- Born: Calcutta, India
- Occupation: Journalist
- Years active: 1982- Present

= Sanjoy Narayan =

Indian journalist

Sanjoy Narayan is the former Editor-in-Chief of the Hindustan Times, a national English language newspaper in India. He held the position between 2008 and 2016.

==Education==
Narayan attended La Martiniere Calcutta and has a degree in Economics from Presidency College, Kolkata

==Career==
Narayan began his career in 1982. He has worked at Businessworld, The Economic Times and The Telegraph of Calcutta as a writer, reporter and editor. Later, Narayan was editor of Business Today, India's largest business magazine for nearly ten years. Narayan is credited with turning around the publication and driving its journey to the top. While working with the Economic Times in the early 1990s he helped launch Brand Equity and created and headed the Economic Times' first corporate bureau. Later, he headed the Mumbai bureau of BusinessWorld. While at Business Today, Narayan was also Editorial Director of several other projects and helped launch the Indian editions of the magazines Men's Health and Golf Digest. He also served as Chief Operating Officer of India Today Group Digital, the India Today Group's multimedia initiative in the digital domain.

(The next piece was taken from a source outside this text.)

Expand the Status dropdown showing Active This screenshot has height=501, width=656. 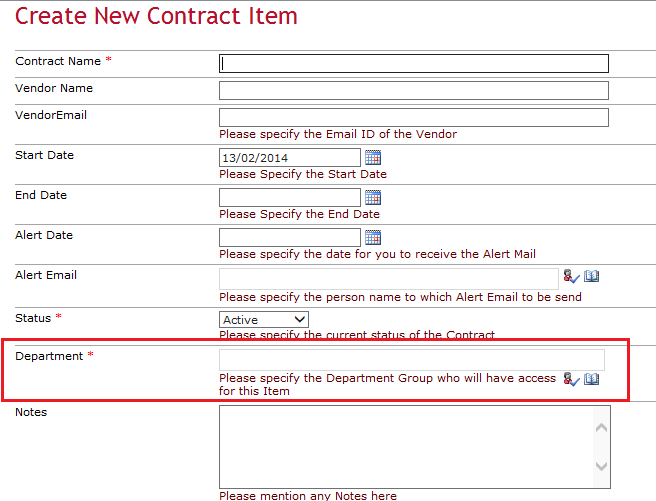pyautogui.click(x=264, y=320)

At Hindustan Times, Narayan led what is the newspaper's first major attempt to relaunch and reposition itself, including a brand new design as well as a new editorial content strategy. The newspaper emerged as Delhi's foremost newspaper with the highest readership among English newspapers. During the period, the paper's five-year-old Mumbai edition emerged as the second largest English newspaper in that city. Narayan also revamped its website and launched it on platforms such as the Kindle and the iPad. Narayan was also a frequent commentator on current affairs, business and politics in a regular column, Simply Put.

==Personal==
Narayan is passionate about contemporary music. He writes a fortnightly column, in the Hindustan Times Sunday magazine. He has two daughters.